02-biothings-suite.md•10.6 kB
# BioThings Suite API Reference
The BioThings Suite provides unified access to biomedical annotations across genes, variants, diseases, and drugs through a consistent API interface.
## Usage Examples
For practical examples using the BioThings APIs, see:
- [How to Find Trials with NCI and BioThings](../how-to-guides/02-find-trials-with-nci-and-biothings.md#biothings-integration-for-enhanced-search)

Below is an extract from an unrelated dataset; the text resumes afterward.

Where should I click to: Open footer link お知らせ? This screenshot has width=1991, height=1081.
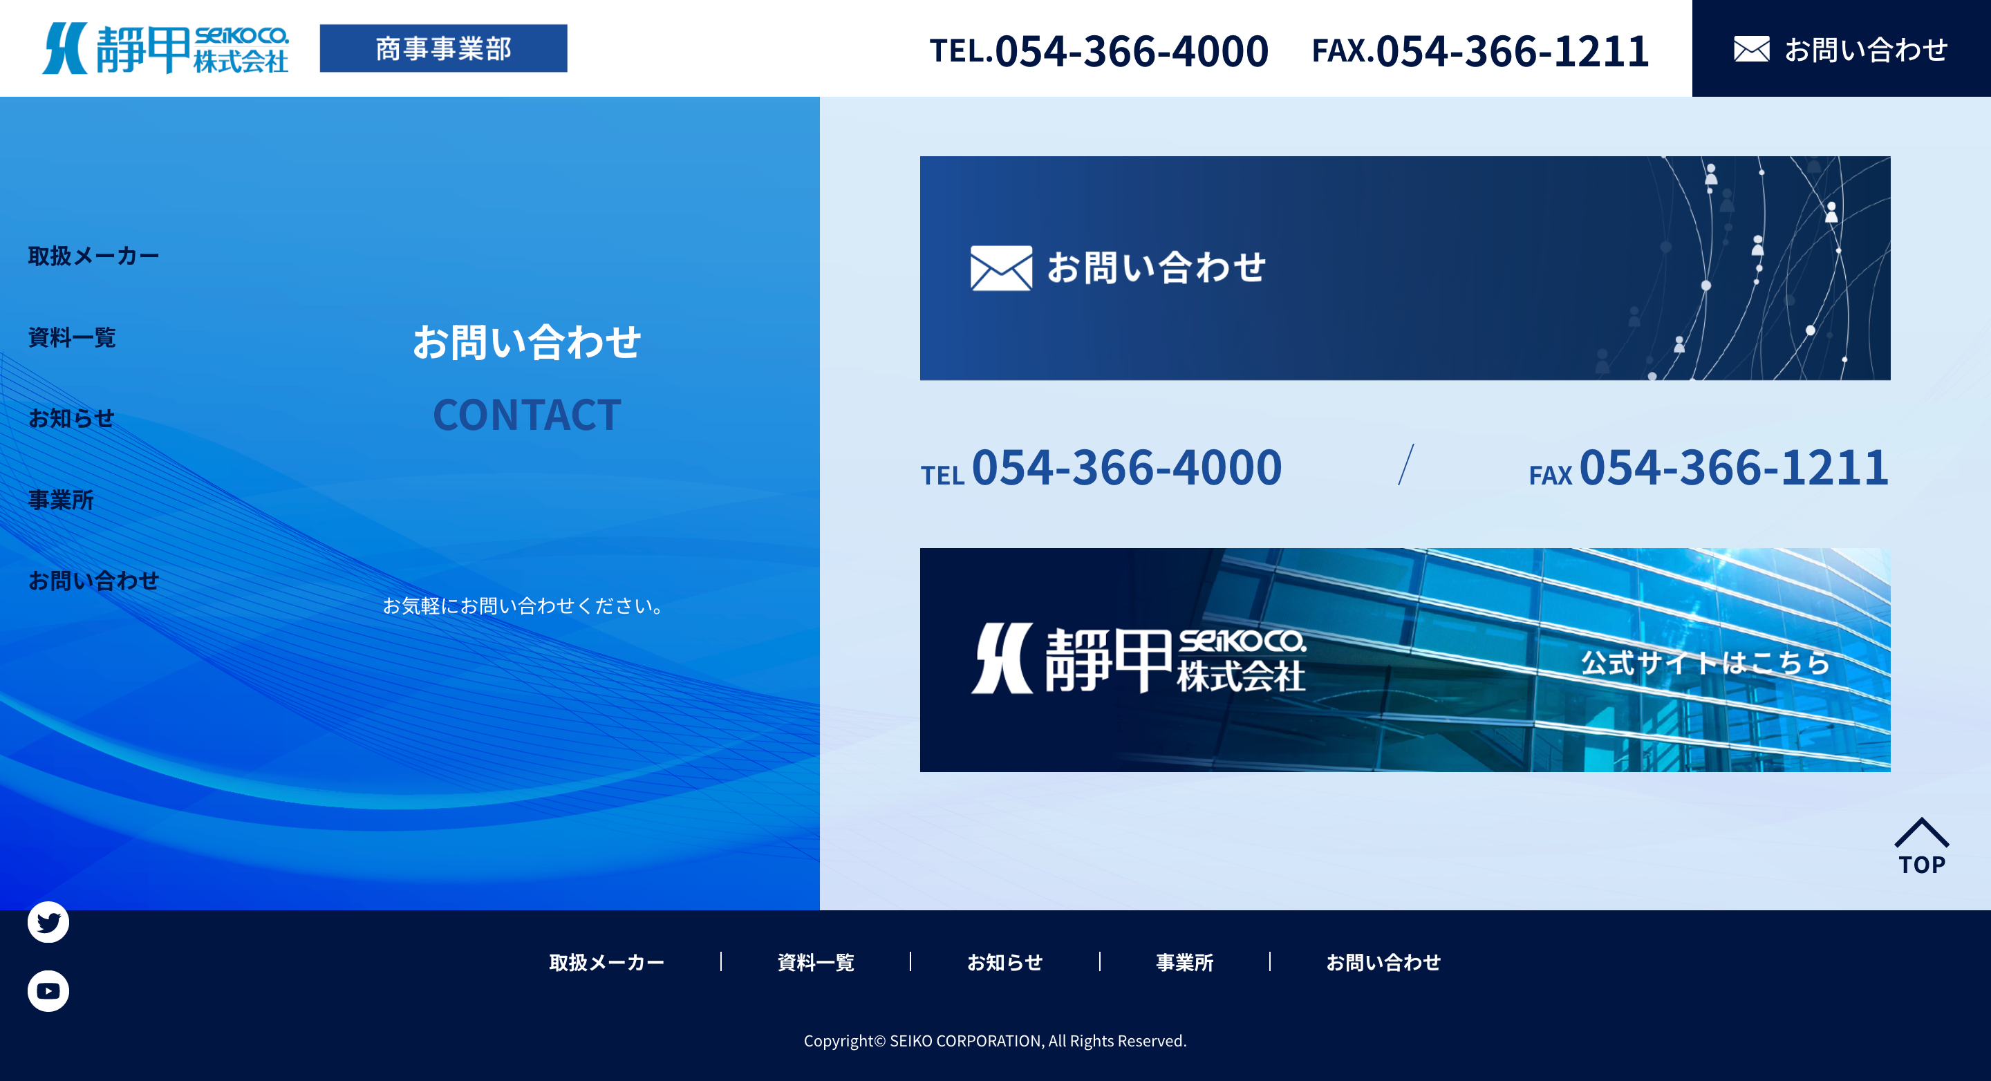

- [Get Comprehensive Variant Annotations](../how-to-guides/03-get-comprehensive-variant-annotations.md#integration-with-other-biomcp-tools)
## Overview
BioMCP integrates with four BioThings APIs:
- **MyGene.info**: Gene annotations and functional information
- **MyVariant.info**: Genetic variant annotations and clinical significance
- **MyDisease.info**: Disease ontology and terminology mappings
- **MyChem.info**: Drug/chemical properties and mechanisms
All APIs share:
- RESTful JSON interface
- No authentication required
- Elasticsearch-based queries
- Comprehensive data aggregation
## MyGene.info
### Base URL
`https://mygene.info/v1/`
### Key Endpoints
#### Gene Query
```
GET /query?q={query}
```
**Parameters:**
- `q`: Query string (gene symbol, name, or ID)
- `fields`: Specific fields to return
- `species`: Limit to species (default: human, mouse, rat)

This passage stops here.